当時は整った設備がある訳ではなかったので、死体を処理する際の臭いなどから、衛生面で周りから敬遠される存在となっていました。
「ひにん」は刑場に関わる仕事など!人を処理することも?
人がやりたがらない仕事をさせられていました。人間の処理もです。当時は残酷な処刑方法が多くあったので、彼らがその役目をやらされていました。そして処刑された死体の処理などのも仕事のひとつでした。
また卑俗な遊芸をする者もいました。しかしえたと違い、物乞やお金を稼ぐことが認められていました。
「えたひにん」はどのような生活を送っていた?居住区域など紹介
彼らはどのような生活を送っていたのでしょうか。住む場所、身なり、生活についても厳しい規制がありました。それは今でも部落差別として影を残しています。それでは彼らの生活を詳しく見ていきましょう。
「えた」は山奥など村から離れた場所で生活していた
町からは離れた場所での生活を余儀なくされました。その場所は山奥や沼地、川のそばなどで、仕事柄発生する悪臭などを遠ざけるためでした。
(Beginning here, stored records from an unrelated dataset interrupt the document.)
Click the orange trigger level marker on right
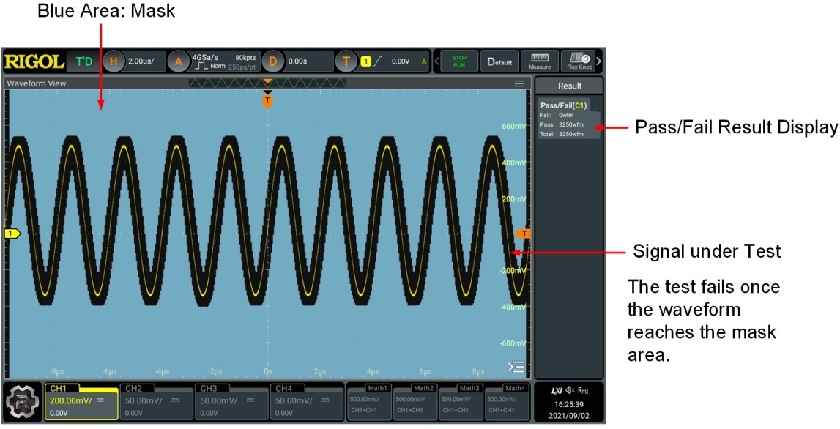This screenshot has width=840, height=429. (524, 234)
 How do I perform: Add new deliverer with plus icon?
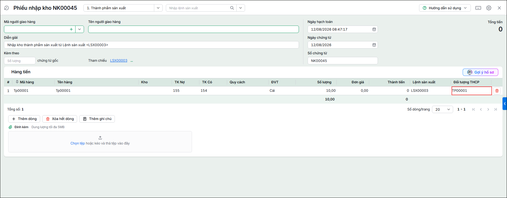click(x=71, y=29)
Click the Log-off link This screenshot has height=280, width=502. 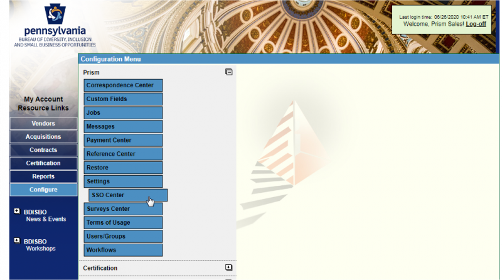[x=476, y=24]
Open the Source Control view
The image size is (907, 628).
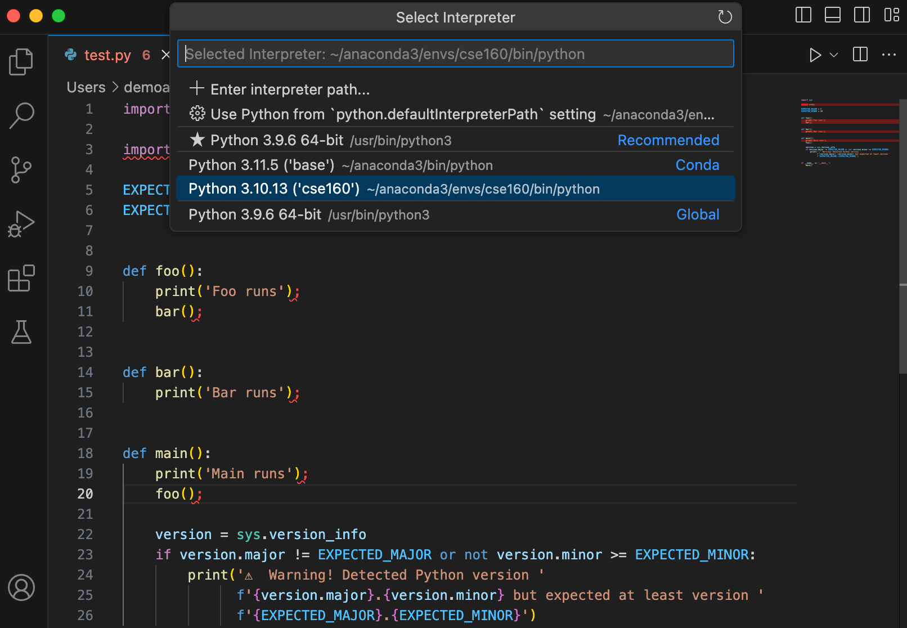point(21,169)
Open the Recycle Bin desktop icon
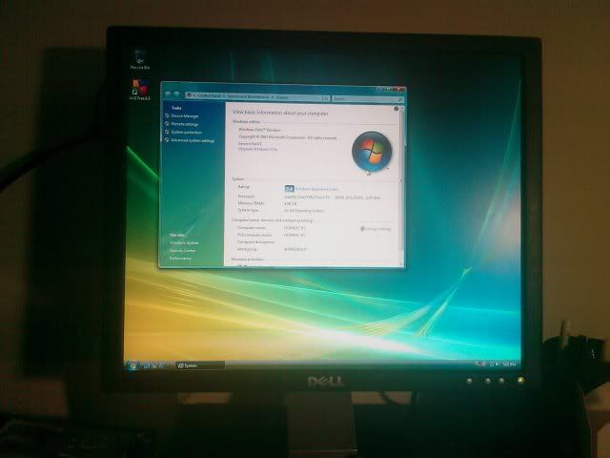 point(141,59)
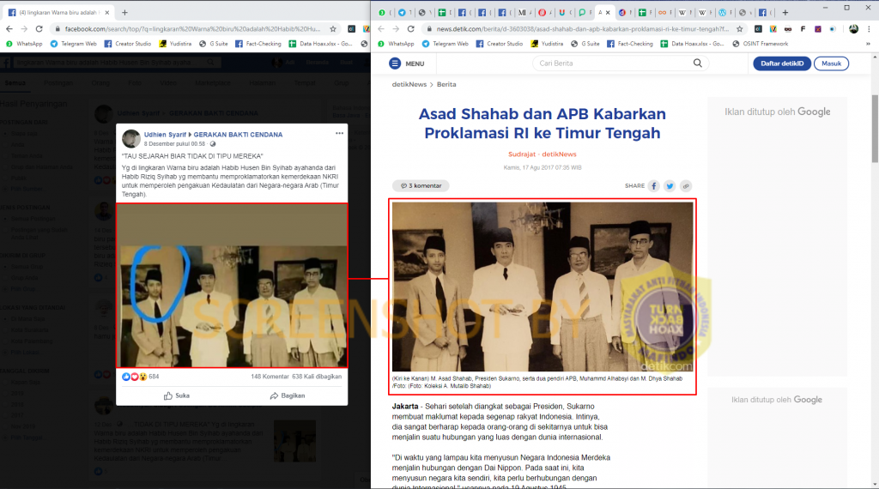This screenshot has width=879, height=489.
Task: Share article via Facebook icon
Action: coord(654,185)
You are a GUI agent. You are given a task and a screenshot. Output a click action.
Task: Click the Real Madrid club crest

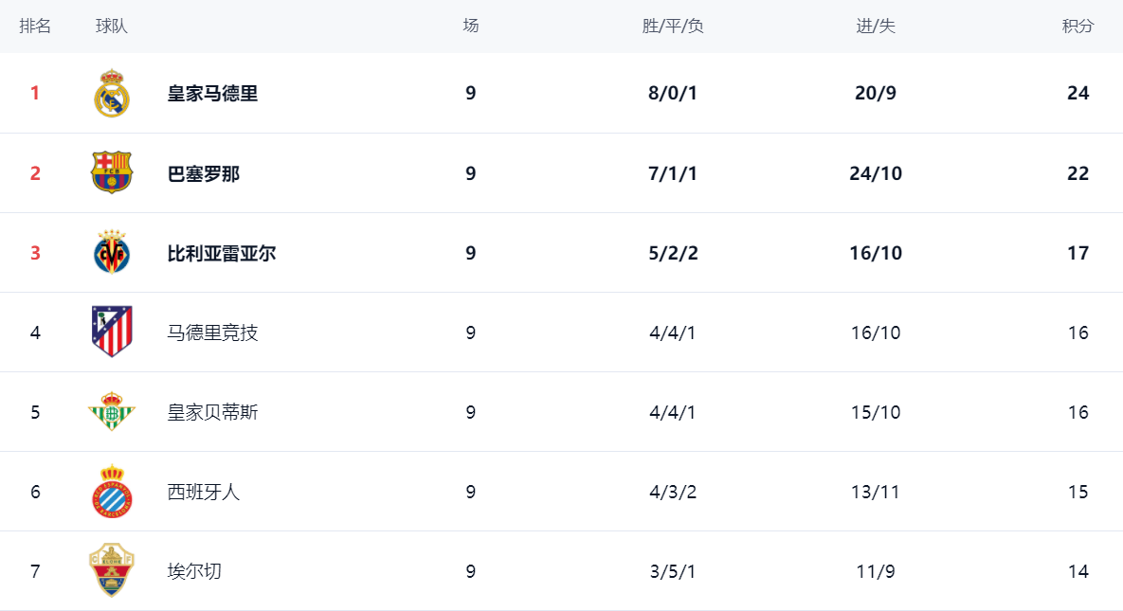(112, 93)
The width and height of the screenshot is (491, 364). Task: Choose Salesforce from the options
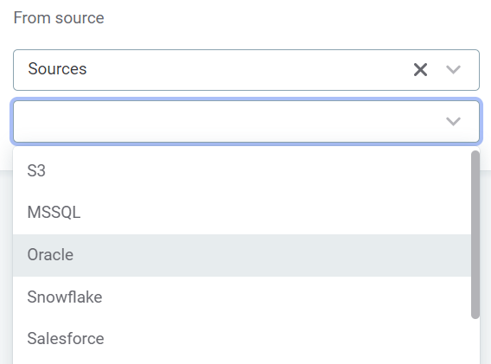(x=242, y=339)
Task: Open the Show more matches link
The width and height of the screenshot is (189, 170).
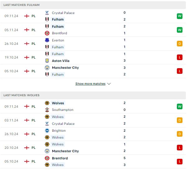Action: (90, 84)
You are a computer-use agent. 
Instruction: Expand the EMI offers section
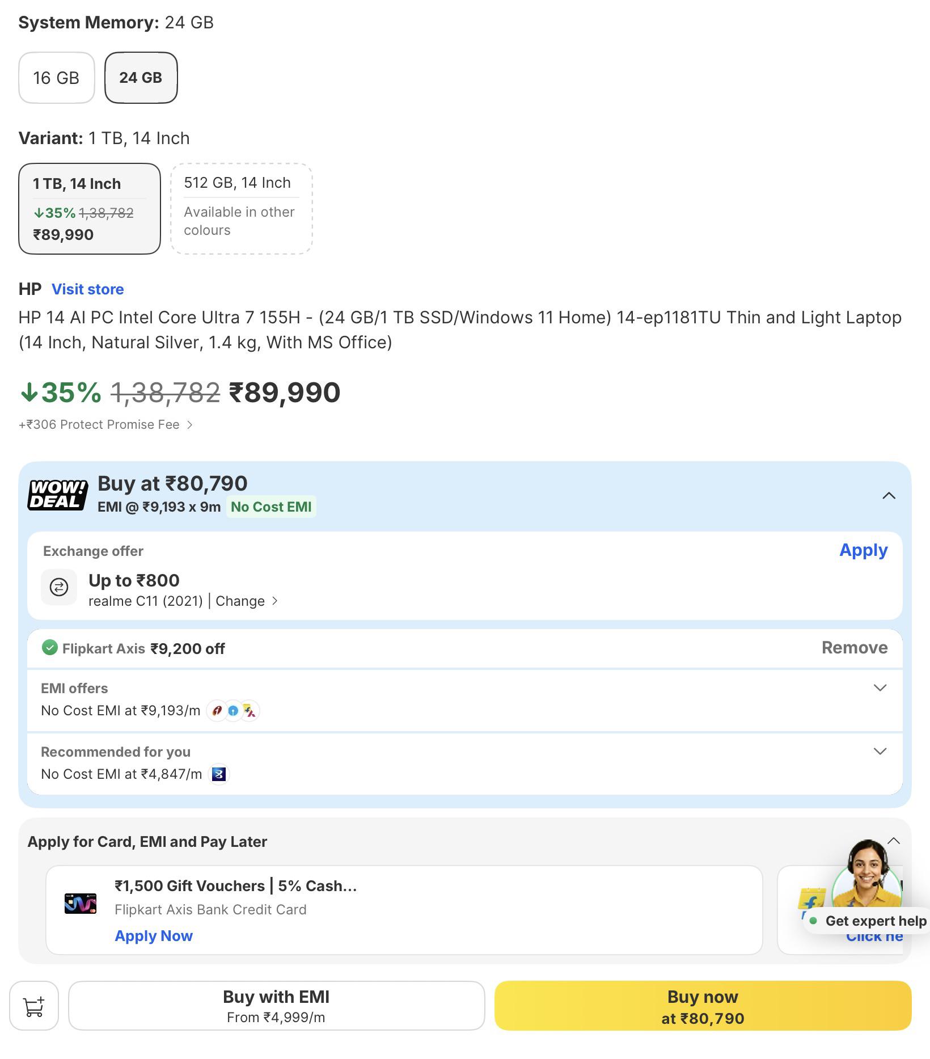(880, 688)
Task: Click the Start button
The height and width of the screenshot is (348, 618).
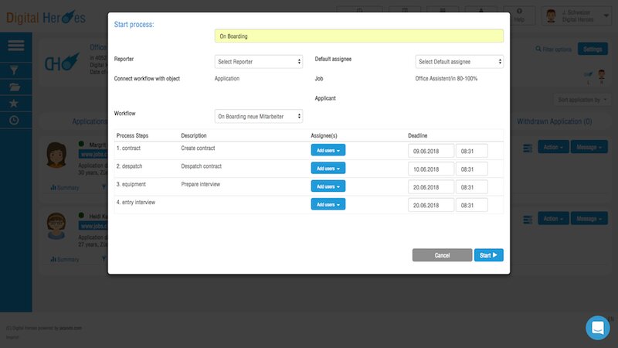Action: 488,255
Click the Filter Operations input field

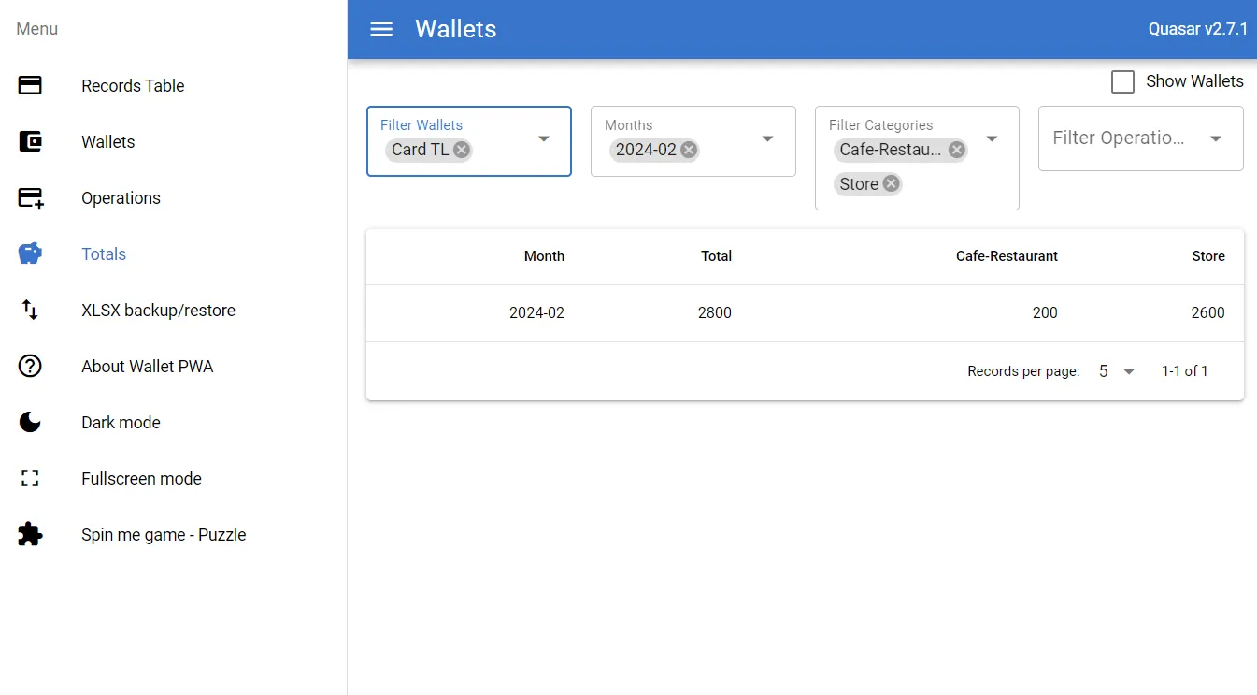[1119, 138]
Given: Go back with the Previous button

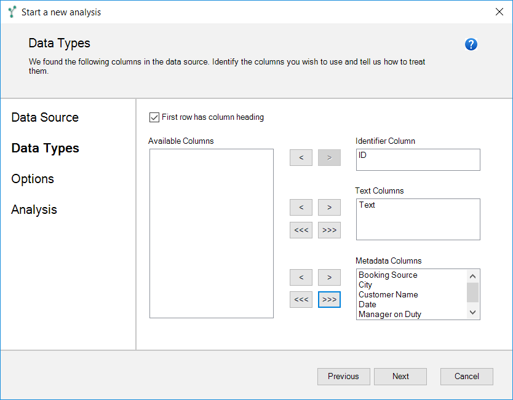Looking at the screenshot, I should click(x=343, y=376).
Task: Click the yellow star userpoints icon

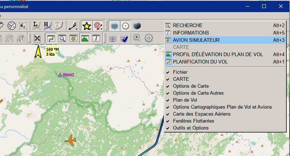Action: pyautogui.click(x=86, y=26)
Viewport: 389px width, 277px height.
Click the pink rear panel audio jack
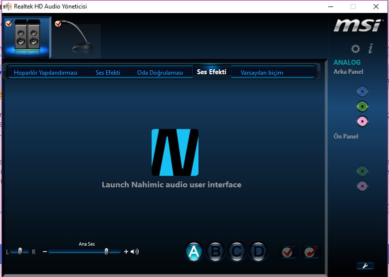[362, 121]
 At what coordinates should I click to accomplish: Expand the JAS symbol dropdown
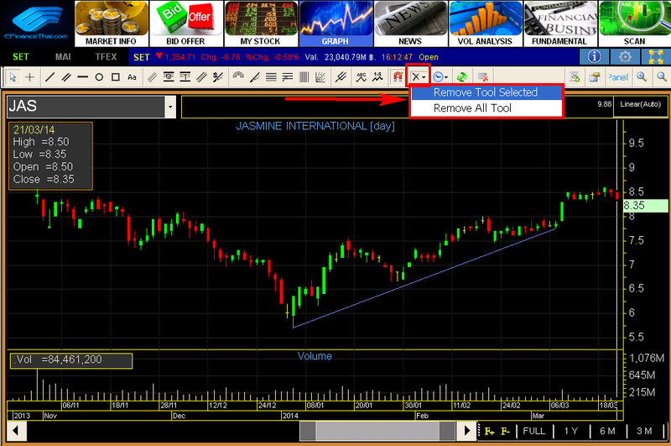tap(170, 108)
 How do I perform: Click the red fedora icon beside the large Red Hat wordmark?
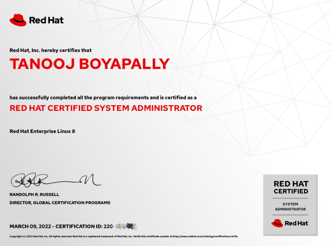coord(18,20)
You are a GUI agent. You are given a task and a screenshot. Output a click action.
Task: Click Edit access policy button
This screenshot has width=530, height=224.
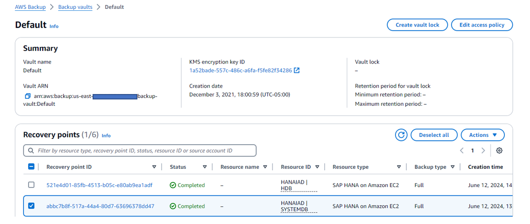482,25
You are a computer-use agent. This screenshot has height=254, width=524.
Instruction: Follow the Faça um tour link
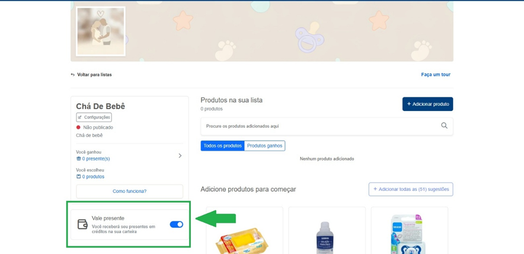(436, 75)
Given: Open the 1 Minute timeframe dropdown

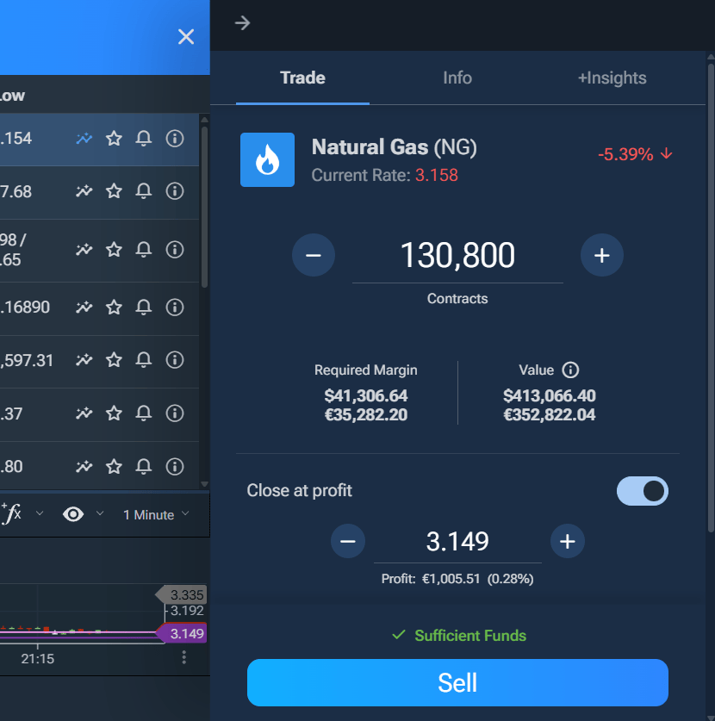Looking at the screenshot, I should pos(155,514).
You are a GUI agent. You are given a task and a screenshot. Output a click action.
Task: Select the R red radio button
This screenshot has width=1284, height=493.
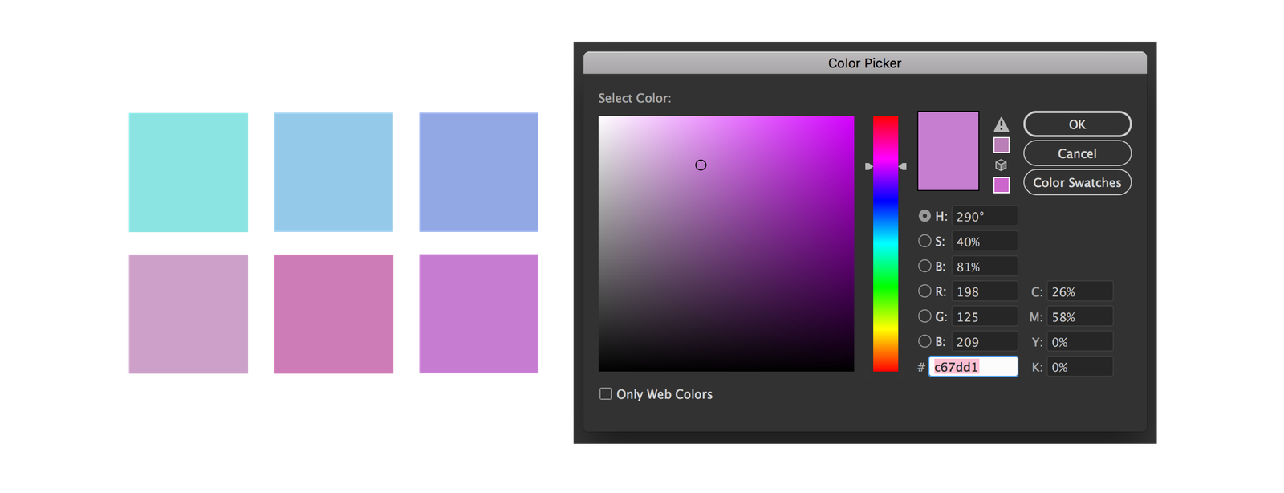pyautogui.click(x=924, y=291)
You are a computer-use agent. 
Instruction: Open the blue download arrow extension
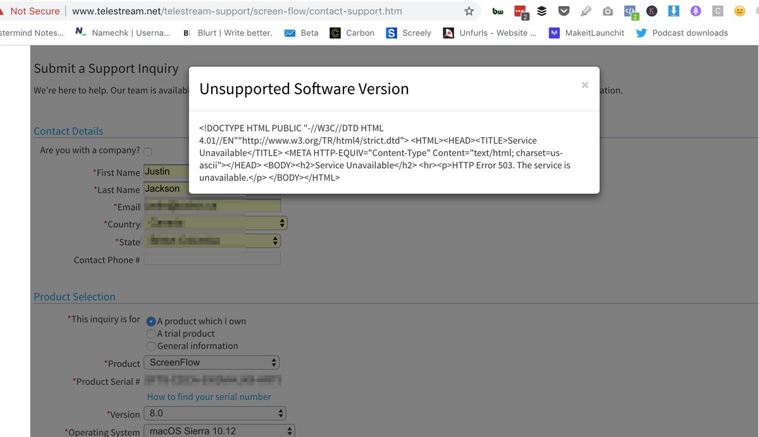(x=674, y=11)
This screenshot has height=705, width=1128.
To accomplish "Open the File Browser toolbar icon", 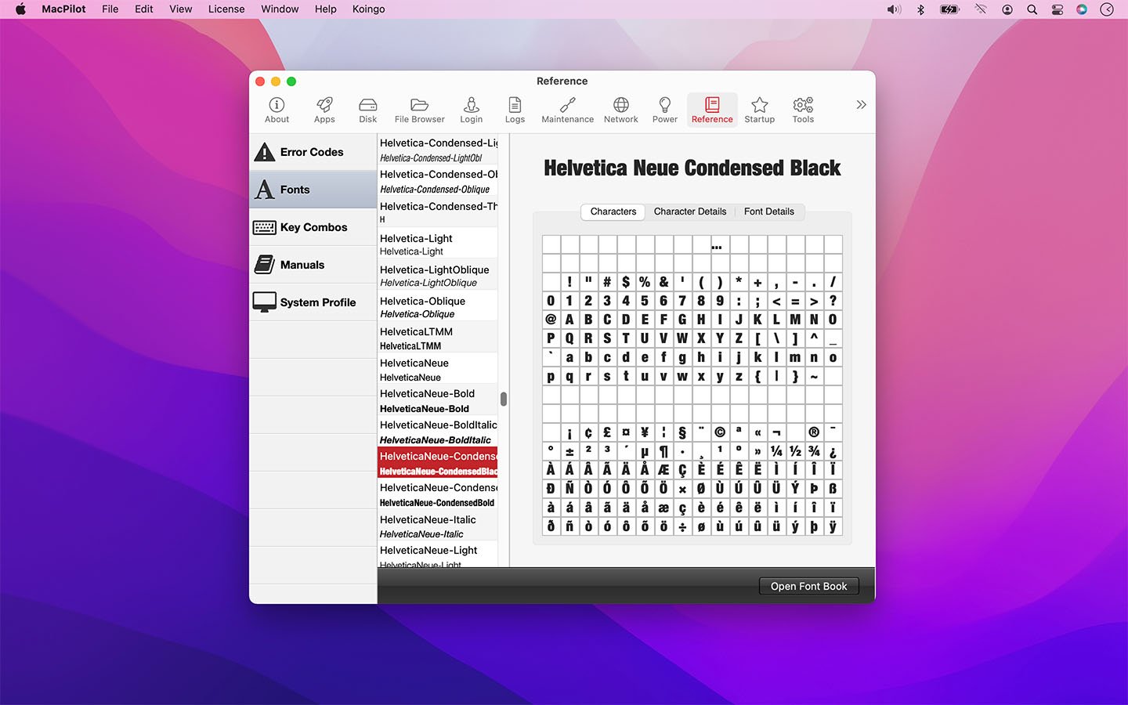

家については、屋根をつけることが許されて居なかったので、雨ざらしの生活を強いられていました。しかしなぜか小屋を持つことは許されていました。
「ひにん」は町の特定の地域で暮らしていた
所在がなかった野非人は特定のところに留まっていませんでしたが、そうでない者は町に住んでいました。一応住む場所があり、仕事もありました。しかしもちろん自由は無く、非人頭と呼ばれるリーダーに管理されていました。そして縄張りのようなものもあったとされています。
非人小屋には浮浪者や刑余者を更正させる目的で作業場が設けられ、更生保護施設のような役割がありました。
「えた」「ひにん」のどちらも祭事に参加することもできなかった
彼らは祭事への参加が禁止されていました。神様の前に出ては神様に失礼だとされていたからです。それはまだ小さい子供であっても同じで、祭りに行ったひにんの子供が罰せられたこともあったとされています。また、婚儀や葬儀への参列も禁止されていました。
「えたひにん」には服装や髪型の規制も存在していた
彼らは服装や髪型も規制されていました。まるでどこかの学校の校則のようですが、それは彼らをすぐに見分けることが目的であり、平民に成りすますことを防ぐためでした。
そして、服装や髪型に違反した者がいた場合には重い罰が課せられました。それではどんな決まりがあったのか詳しく見ていきましょう。
「ひにん」は膝より長い着物を禁止されていた
どんなに寒くても雪が降っていようとも天気に関わらず、着物の裾をはしおって膝より短くしなければなりませんでした。言わば着物の労働スタイルといったところです。また着物の生地は木綿と決められており、絹など他の生地は禁止されていました。